I have the following question:
Let $A$ be an $(m \times n)$-matrix and $b$ a vector in $\mathbb{R}^m$. The system of inequalities $Ax \leq b$ has a solution $x \geq 0$, if and only if $yb \geq 0$ for every row-vector $y \geq 0, y \in \mathbb{R}^m$ which satisfies $yA \geq 0 $.
I know how to prove this statement in one direction: ($\implies$)
Assume there exists some $x \in \mathbb{R}^n$ with $x \geq 0$ such that $Ax \leq b$. Choose some $y \in \mathbb{R}^m$ with $y \geq 0$ and $yA \geq 0$. If we multiply the inequality $Ax \leq b$ by $y$ on both sides on the left, we get $y (Ax) \leq yb$ (because $y \geq 0$). Because vector/matrix multiplication is associative, we also obtain $ (yA) x \leq yb $ from this.
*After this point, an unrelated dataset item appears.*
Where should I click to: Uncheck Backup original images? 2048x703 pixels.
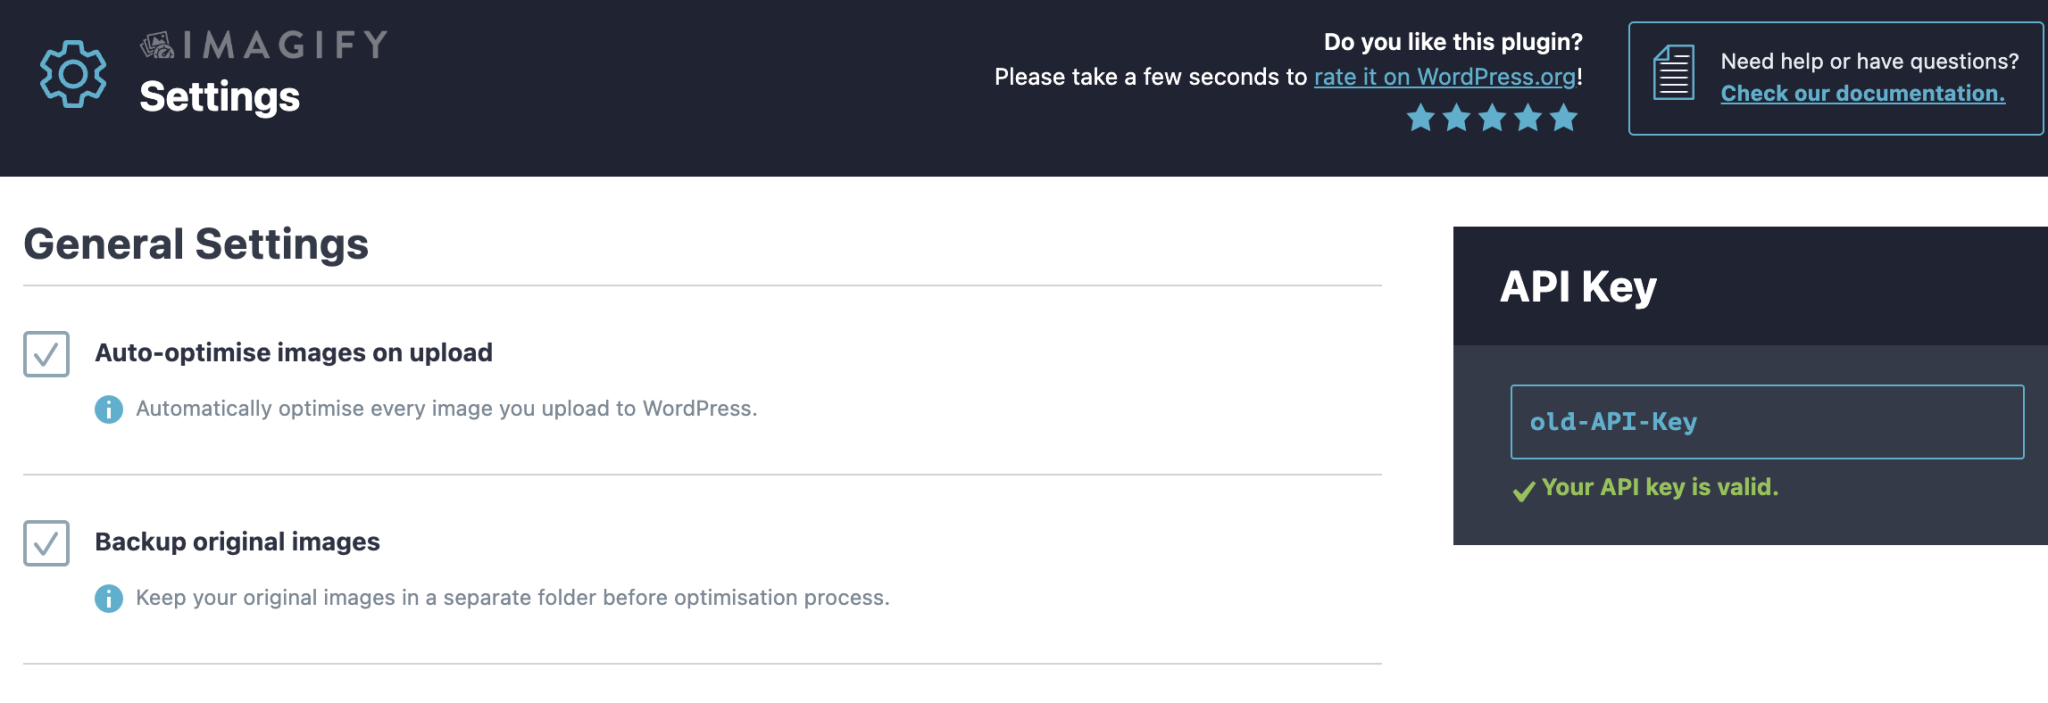coord(44,542)
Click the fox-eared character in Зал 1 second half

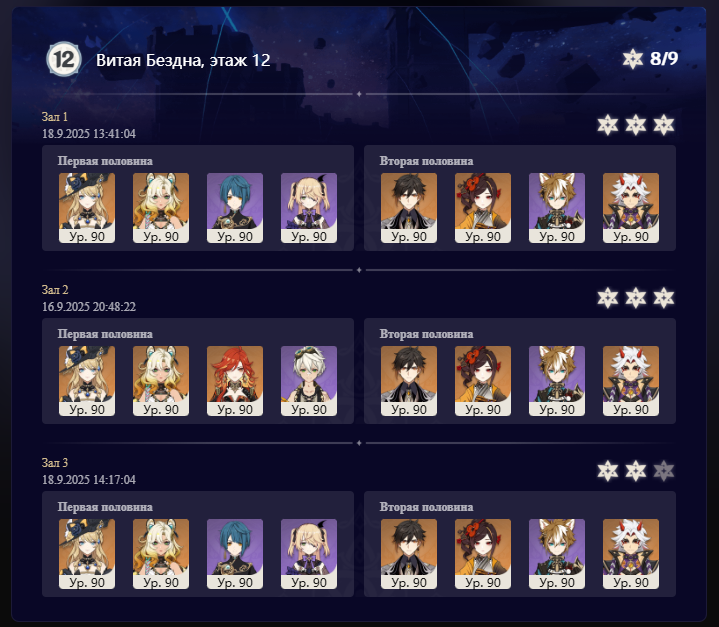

Since $yA \geq 0$ and $ x \geq 0$, we find $(yA)x \geq 0$. Since $(yA)x \leq yb$, it must also be true that $yb \geq 0$.
My question is, how do we prove this statement in the other direction?
The reverse direction can be solved easily via proof by contradiction.
Let us suppose there exists no $x \geq 0$ such that $A x \leq b$. It implies for all $x \geq 0$, $A x > b$. In that case, for all $ y \geq 0$ such that $y A \geq 0$, we have
$$(yA) x > y b,$$
which for $x = 0$ gives $ y b < 0$, a contradiction.